The Happy Meal Ban Flops
The law reveals the motivations behind the nanny state.


In a study published in the International Journal of Obesity in February, NYU School of Medicine professor Brian Elbel and his colleagues studied receipts from inner-city kids who ate at restaurants with the menu boards both before and after they were posted as required by law in New York City, as well as from children in Newark, N.J., where calories were not posted as prominently. The study, funded by Yale University, the Robert Wood Johnson Foundation, and the National Institutes of Health, found that calorie counts did not affect kids’ choices. But it was too late to matter.

Instead of waiting for data on the New York experiment, activists rushed the requirement into law as a little-noticed provision of Obamacare. How did proponents of the law respond to the study? Instead of admitting the plan didn’t work, they used it as a rallying cry for even more intrusive interventions. Expect the same strategy in the fight against the Happy Meal. In fact, Ms. Simon is already responding to the McDonald’s move by saying, “The fix is to stop all marketing to kids, not give industry more clever ways to do so.”

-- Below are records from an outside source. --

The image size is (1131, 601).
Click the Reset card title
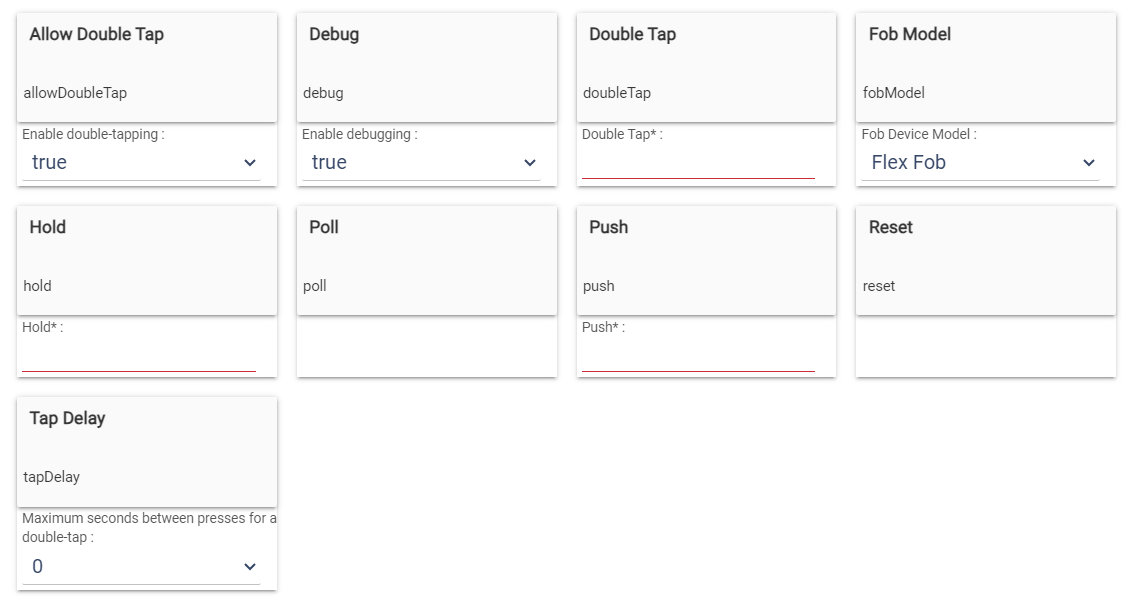pos(888,227)
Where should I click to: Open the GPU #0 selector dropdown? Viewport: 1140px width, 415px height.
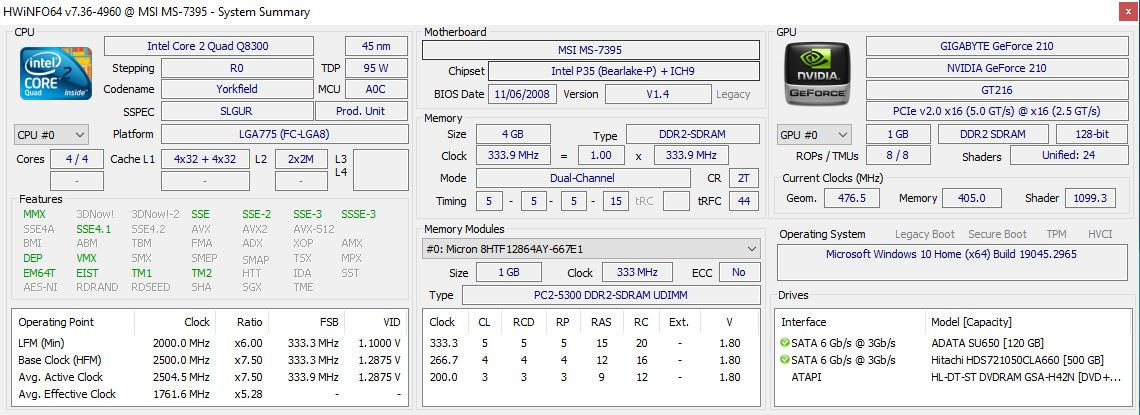click(814, 134)
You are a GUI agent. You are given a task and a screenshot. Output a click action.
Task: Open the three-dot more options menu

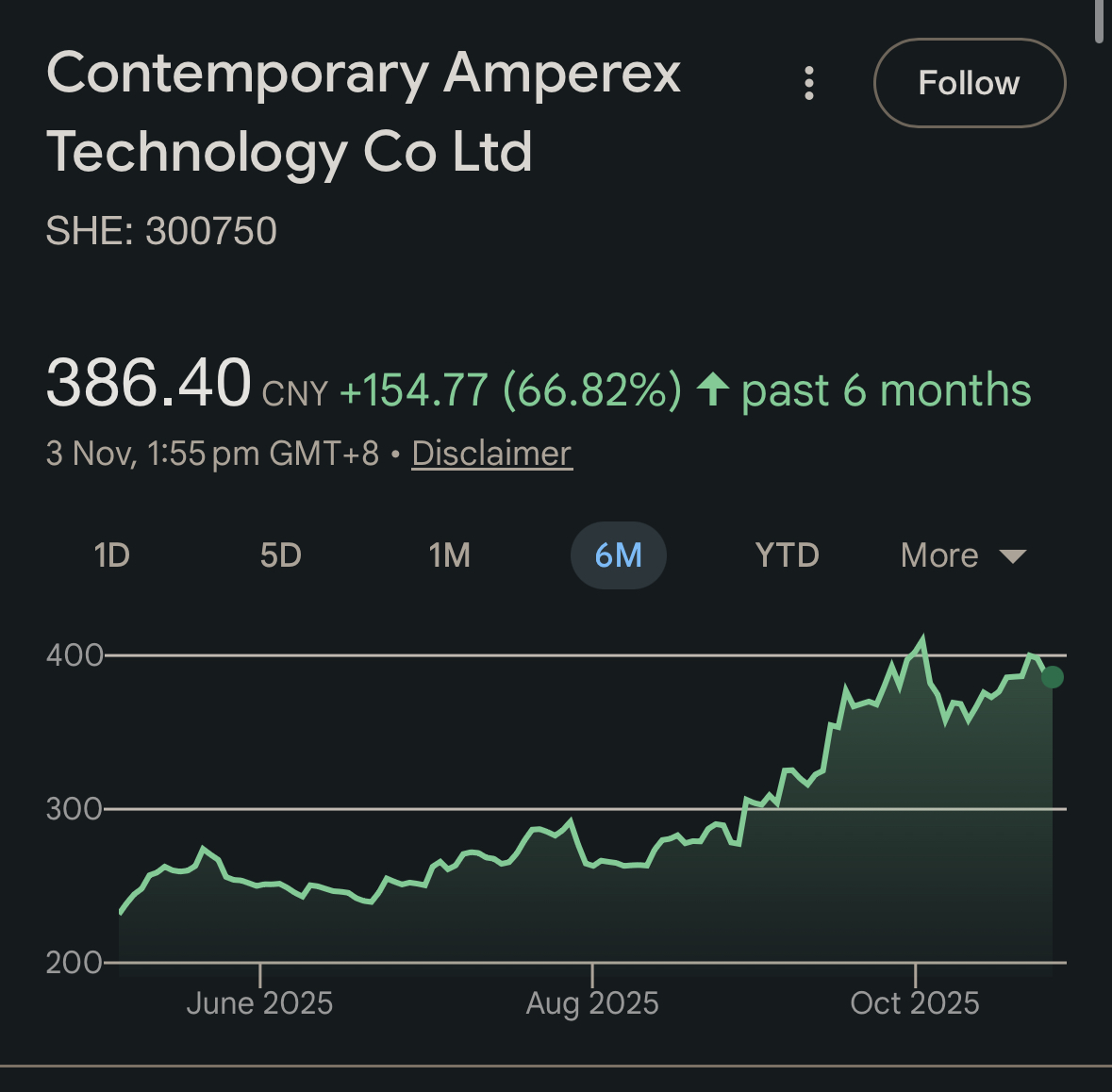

Happy Meal bans, soda taxes, and other favorites of the nanny-staters are bound to continue making headway — not against obesity, but against individual choice, personal responsibility, and, yes, corporate profits. Only when Americans realize that the food police are motivated not to help us become healthier, but to impose their ideology on us, will we have any chance of a return to rational food policy. Only then might we be able to explore health-improving ideas based on science, choice, and personal responsibility. Inevitably, the solutions will come from the private sector, not despite it.